Tramonto is a regular at food and wine events nationwide, including Pebble Beach Food & Wine, the Food Network South Beach Wine & Food Festival, and the Aspen Food & Wine Classic. He is active in his church and supports a number of charities, including Feed the Children and Angel Tree. Tramonto splits his time between Louisiana and Chicago, where his wife and three sons reside.


Chef Rick Tramonto

  • Chef John Folse Culinary Institute Distinguished Visiting Chef Award, 2004
  • Nation’s Restaurant News Annual Fine Dining Hall of Fame Award, 2004
  • Restaurants & Institutions magazine IVY Award, 2003
  • Relais & Chateaux Relais‐Gourmand
  • James Beard Awards Win for Amex Best Chef, Midwest Category, 2002
  • James Beard Awards Nomination for Amex Best Chef, Midwest Category, 2001
  • James Beard Awards Nomination for Best Chefs in the Midwest, 1997
  • Robert Mondavi Award for Culinary Excellence; Rising Star Chefs Award, 1994
  • Food & Wine Magazine Top 10 Best New Chefs, 1994
  • Michelin Red ʺM,ʺ 1991


  • Outstanding Service Award from The James Beard Foundation, 2007
  • Four‐star Mobil
  • Five‐diamond AAA
  • DiRōNA (Distinguished Restaurants of North America) Award, 2004
  • Outstanding Service Award nomination from The James Beard Foundation, 2004
  • Wine Spectator magazine’s Grand Award for Outstanding Restaurant Wine Lists, 2004
  • Wine Spectator magazine’s ‘Best Of’ Award 2000, 2001, 2002, 2003
  • Relais & Chateaux Relais‐Gourmand
  • American Academy of Hospitality Sciences Award, 2002
  • Best New Restaurant nomination from The James Beard Foundation, 2000
  • Four‐star reviews from Chicago Tribune, Chicago Sun‐Times and Chicago magazine
  • Named the most popular Chicago restaurant by Zagat Survey





Chef Samuel Peery is a highly trained chef with over ten years of professional kitchen management, specializing in Modern American, Italian, French and Southern cuisine. He holds Culinary Arts degrees from Cook Street School of Fine Cooking in Denver, Coloardo and I.F.S.E. Culinary Institute in Piedmont, Italy as well as a Bachelor of Science in marketing and communications from East Tennessee State University. As chef de cuisine, he will oversee menu execution and kitchen operations, while developing seasonal offerings and extensive tasting menus.

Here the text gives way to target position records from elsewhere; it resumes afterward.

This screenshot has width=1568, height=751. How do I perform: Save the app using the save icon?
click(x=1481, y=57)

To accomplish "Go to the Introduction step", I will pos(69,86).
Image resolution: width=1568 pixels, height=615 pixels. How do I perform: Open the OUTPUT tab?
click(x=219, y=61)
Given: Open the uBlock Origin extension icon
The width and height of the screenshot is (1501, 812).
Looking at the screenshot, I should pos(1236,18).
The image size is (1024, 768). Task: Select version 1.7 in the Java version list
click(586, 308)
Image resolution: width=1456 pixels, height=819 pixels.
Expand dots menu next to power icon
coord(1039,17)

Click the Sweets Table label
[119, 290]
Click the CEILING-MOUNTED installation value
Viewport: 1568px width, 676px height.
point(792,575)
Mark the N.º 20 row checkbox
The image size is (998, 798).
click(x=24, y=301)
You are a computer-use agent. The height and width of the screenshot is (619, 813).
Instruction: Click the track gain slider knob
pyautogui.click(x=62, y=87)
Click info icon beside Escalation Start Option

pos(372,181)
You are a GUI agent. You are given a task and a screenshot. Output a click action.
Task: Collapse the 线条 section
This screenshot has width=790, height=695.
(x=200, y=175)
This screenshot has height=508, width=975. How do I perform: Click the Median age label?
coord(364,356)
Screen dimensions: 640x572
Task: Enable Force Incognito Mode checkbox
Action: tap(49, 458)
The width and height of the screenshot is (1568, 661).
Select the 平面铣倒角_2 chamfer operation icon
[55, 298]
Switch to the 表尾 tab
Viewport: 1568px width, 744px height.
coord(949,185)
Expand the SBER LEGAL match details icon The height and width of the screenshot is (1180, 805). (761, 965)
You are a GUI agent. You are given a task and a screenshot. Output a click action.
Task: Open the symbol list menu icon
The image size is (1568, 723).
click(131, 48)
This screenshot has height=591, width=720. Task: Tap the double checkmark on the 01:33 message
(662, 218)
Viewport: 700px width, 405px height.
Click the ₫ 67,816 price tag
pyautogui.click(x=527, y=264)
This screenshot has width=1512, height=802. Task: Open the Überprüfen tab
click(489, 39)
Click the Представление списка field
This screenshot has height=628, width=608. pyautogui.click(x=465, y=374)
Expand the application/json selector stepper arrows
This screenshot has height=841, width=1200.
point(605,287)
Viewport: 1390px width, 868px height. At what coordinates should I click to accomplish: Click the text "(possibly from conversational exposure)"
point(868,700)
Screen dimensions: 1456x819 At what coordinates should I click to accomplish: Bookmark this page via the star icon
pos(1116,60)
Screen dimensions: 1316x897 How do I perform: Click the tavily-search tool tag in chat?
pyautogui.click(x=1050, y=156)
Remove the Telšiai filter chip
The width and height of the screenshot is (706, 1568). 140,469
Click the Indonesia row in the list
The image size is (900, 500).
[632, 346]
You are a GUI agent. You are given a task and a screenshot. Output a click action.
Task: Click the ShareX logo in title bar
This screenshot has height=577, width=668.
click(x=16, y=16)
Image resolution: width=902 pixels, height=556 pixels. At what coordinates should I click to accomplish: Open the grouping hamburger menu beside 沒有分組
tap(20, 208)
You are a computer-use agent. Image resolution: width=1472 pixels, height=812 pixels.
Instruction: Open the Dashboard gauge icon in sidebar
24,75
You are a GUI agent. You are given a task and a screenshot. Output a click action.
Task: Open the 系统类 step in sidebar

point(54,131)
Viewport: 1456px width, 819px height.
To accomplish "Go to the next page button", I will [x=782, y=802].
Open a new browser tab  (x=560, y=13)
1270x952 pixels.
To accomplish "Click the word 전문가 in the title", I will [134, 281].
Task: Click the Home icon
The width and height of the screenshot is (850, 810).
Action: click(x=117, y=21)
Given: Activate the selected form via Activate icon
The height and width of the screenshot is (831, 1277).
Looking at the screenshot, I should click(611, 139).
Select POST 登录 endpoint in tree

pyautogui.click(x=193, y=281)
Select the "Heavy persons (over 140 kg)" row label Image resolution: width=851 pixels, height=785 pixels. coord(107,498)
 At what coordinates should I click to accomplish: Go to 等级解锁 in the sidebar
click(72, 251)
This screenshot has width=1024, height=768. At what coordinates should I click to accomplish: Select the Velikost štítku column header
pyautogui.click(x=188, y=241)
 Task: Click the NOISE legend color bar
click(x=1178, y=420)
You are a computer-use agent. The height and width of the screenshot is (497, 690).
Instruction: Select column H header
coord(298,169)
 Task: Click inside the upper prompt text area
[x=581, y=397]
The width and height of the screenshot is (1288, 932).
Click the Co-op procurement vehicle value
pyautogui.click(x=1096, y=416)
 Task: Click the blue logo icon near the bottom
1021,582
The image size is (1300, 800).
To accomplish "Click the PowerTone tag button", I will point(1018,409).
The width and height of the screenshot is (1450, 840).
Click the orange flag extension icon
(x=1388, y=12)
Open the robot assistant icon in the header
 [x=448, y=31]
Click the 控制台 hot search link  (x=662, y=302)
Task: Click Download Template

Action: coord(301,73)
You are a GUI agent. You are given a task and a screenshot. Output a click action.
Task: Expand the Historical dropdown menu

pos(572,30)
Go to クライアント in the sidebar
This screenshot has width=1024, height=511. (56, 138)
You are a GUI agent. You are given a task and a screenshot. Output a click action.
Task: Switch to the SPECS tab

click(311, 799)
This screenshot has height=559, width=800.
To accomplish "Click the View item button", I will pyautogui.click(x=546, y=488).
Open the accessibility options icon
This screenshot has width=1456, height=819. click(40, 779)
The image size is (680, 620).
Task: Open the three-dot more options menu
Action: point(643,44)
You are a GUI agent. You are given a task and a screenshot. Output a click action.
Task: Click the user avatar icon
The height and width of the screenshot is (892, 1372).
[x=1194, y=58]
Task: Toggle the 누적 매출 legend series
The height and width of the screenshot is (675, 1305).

Most recently, Peery worked as the Executive Sous Chef at Martis Camp Club in Truckee, California, overseeing culinary operations for seven restaurant outlets and curating fine dining and bistro menus with a focus on Modern California Cuisine and local ingredients.

In addition to his culinary skills, Peery will use his expertise as a certified Sommelier to showcase Restaurant R’evolution’s world-class wine cellar, which includes an inventory of more than 10,000 bottles of wine.